On June 10, Brian Young (52) went into sudden cardiac arrest in his tent at high camp after having climbed to the summit of Denali earlier that day. The team that he was climbing with reported that during their summit climb, he suffered from altitude illness and was affected to the point of vomiting several times, stumbling, and losing his footing while descending to high camp. Upon his arrival at high camp, his climbing companions suggested that he check in with NPS rangers at high camp, but Young stated that he felt fine and would prefer to take a nap. He entered the tent, which was occupied by two other climbers, and they reported him falling asleep quickly and immediately exhibiting Cheyne-Stokes breathing. Shortly thereafter, they did not hear any breathing sounds coming from his sleeping bag. They opened his bag to find him unresponsive and not breathing. His tent mates notified NPS rangers who initiated CPR, which was terminated after 30 minutes due to no signs of a pulse.

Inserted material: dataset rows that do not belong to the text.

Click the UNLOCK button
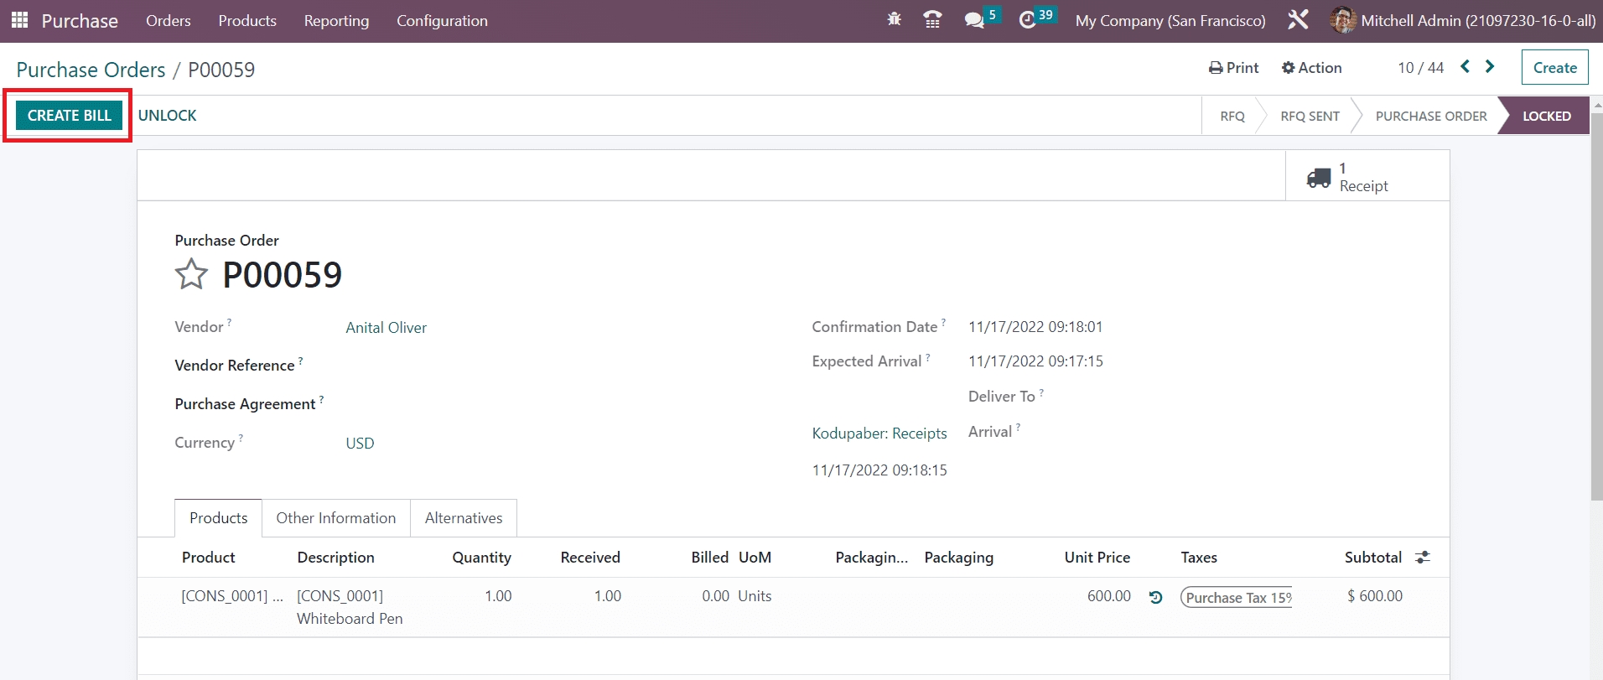 167,116
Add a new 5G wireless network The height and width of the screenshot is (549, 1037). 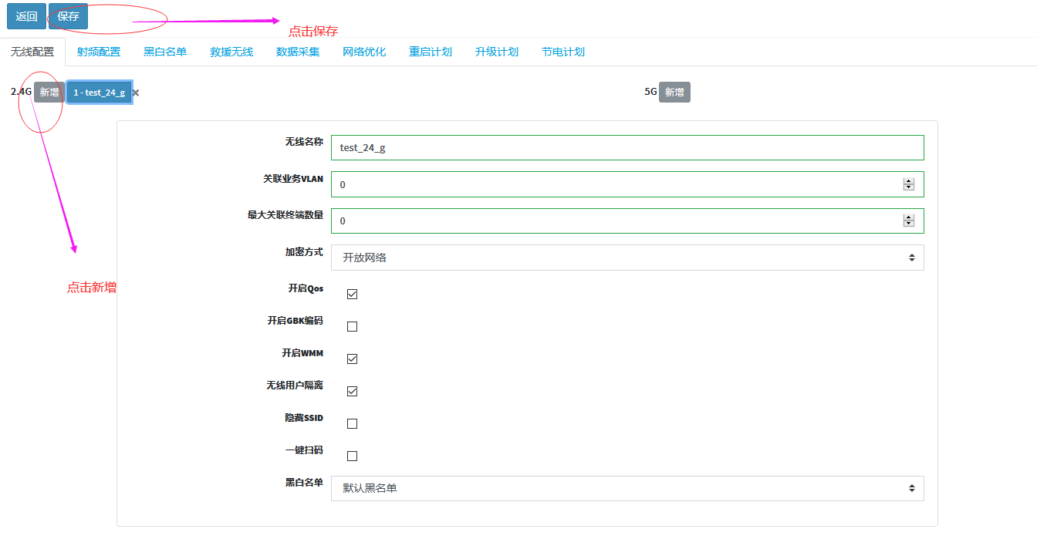(674, 92)
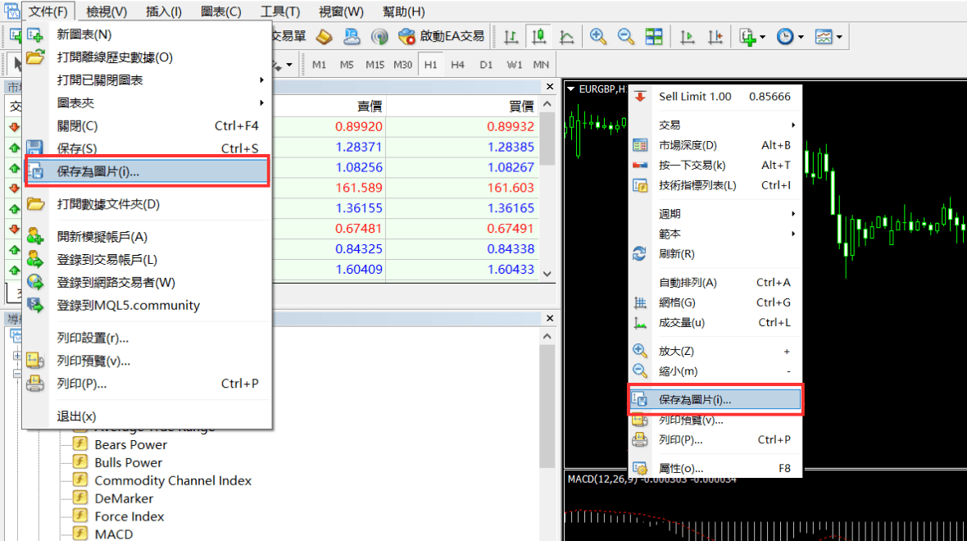967x541 pixels.
Task: Click the 啟動EA交易 auto trading button
Action: (x=441, y=37)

After conferring with the NPS medical director, Brian Young was pronounced dead at 1100. Poor weather delayed recovery of his body until June 16.
Although it’s difficult to predict who might develop an emergency cardiac condition while climbing at high altitude, it stands to reason that individuals with a history of cardiac issues can be considered at higher risk.

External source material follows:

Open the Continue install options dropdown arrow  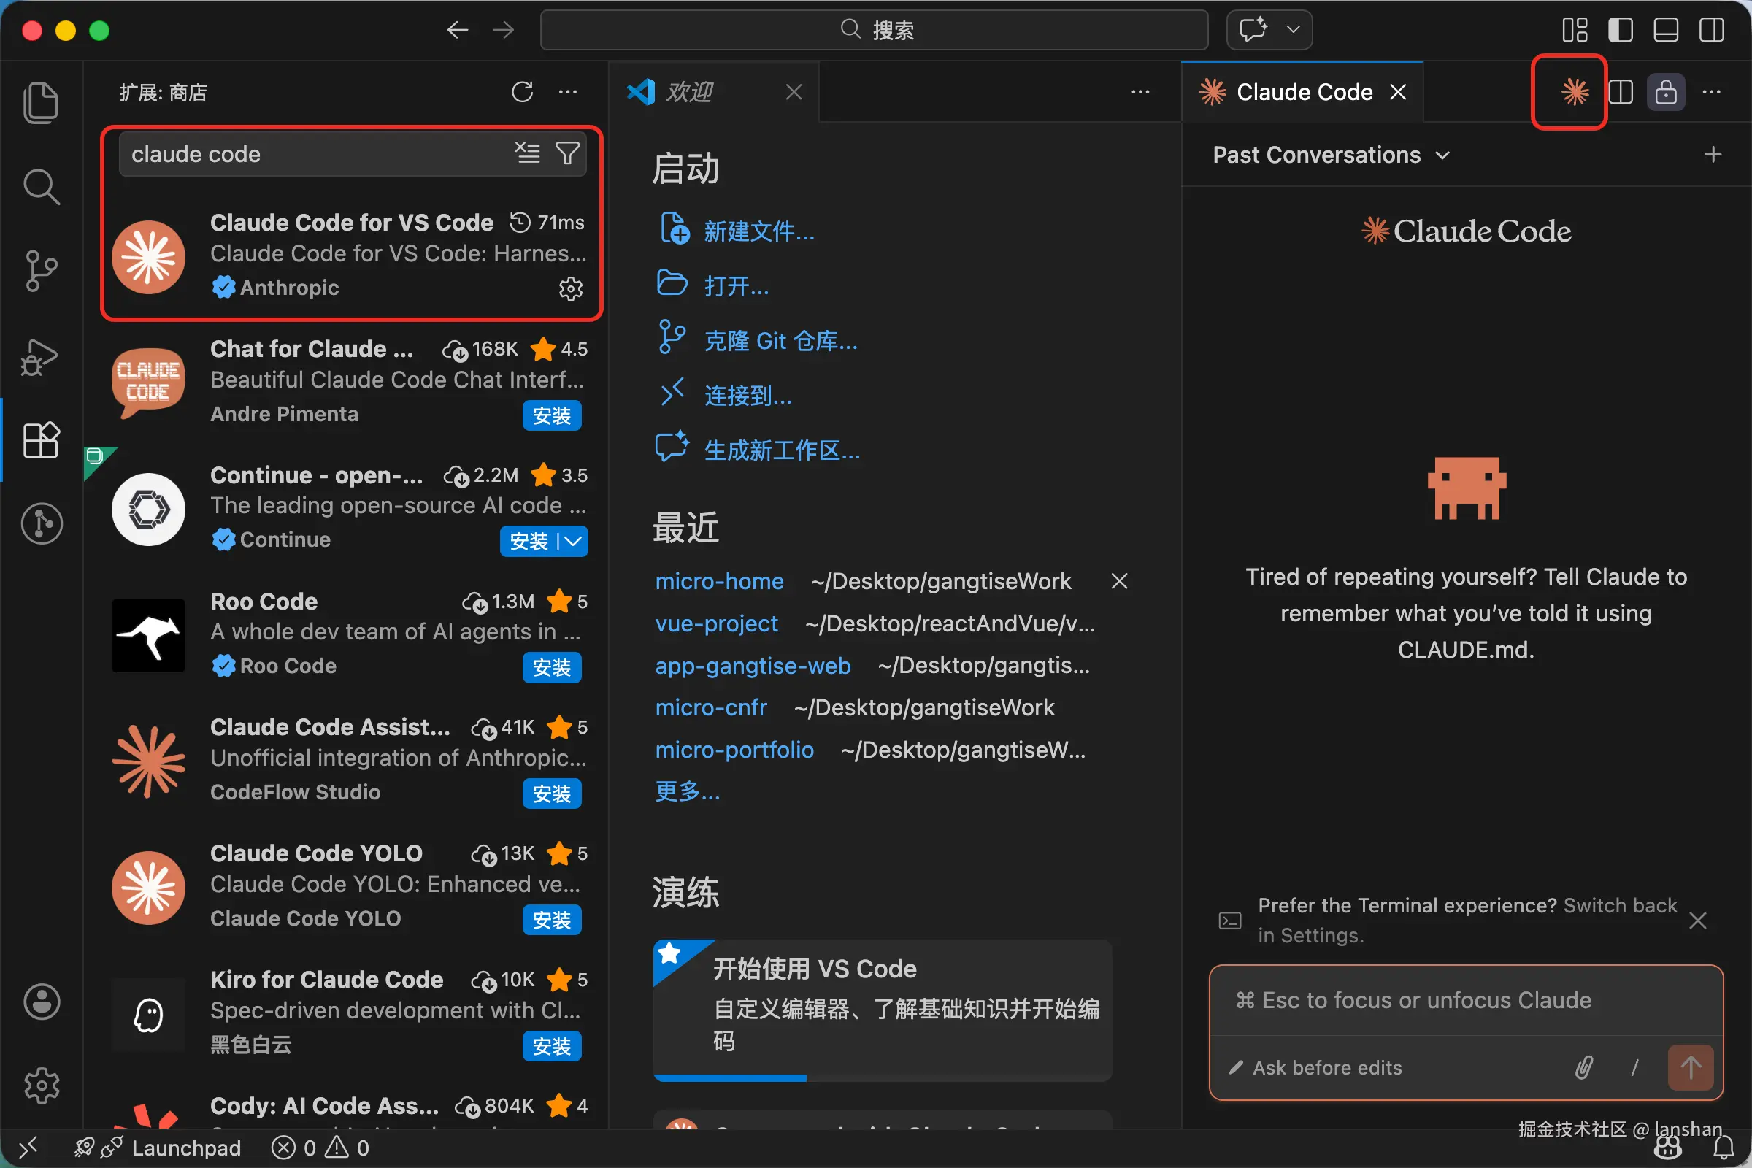[574, 542]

According to interviews with family members, Brian Young had no history of cardiac issues; however, he was reported to have lost 30 pounds in the four to six weeks leading up to the start of his climb. Common side effects of rapid weight loss are changes in blood sugar level, changes in blood pressure, electrolyte imbalance, and a higher risk of heart arrhythmias. Brian Young was described by all those who climbed with him on Mount McKinley as strong and healthy, with the exception of those who climbed with him above 17,200 feet. On his summit climb, Young was reported as having bouts of ataxia and vomited several times. Despite suggestions from his summit partners, Young did not feel like he had any reason to seek medical assistance once he was back at the 17,200-foot camp.

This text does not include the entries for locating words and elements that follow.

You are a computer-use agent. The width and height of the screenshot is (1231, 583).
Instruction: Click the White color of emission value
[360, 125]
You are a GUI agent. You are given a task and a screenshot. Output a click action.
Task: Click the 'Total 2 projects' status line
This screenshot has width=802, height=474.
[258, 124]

Although medical resources are very limited at the high camp, timely medical intervention might have been helpful in averting the final outcome. (Source: Coley Gentzel, Lead Mountaineering Ranger)
(Editor’s Note: Episodes of illness, while not technically climbing accidents, are counted and some are reported each year. Some illnesses actually result in such accidents as falls on rock, snow, or ice. Some result in significant rescue efforts that may put park personnel and others at risk. Altitude-related illnesses are often due to rapid ascent and/or age and not being in good physical condition. In the case of guided clients, some have preexisting conditions that they have not reported, which may include both illnesses injuries that flare up as a result of exercise and/or altitude.)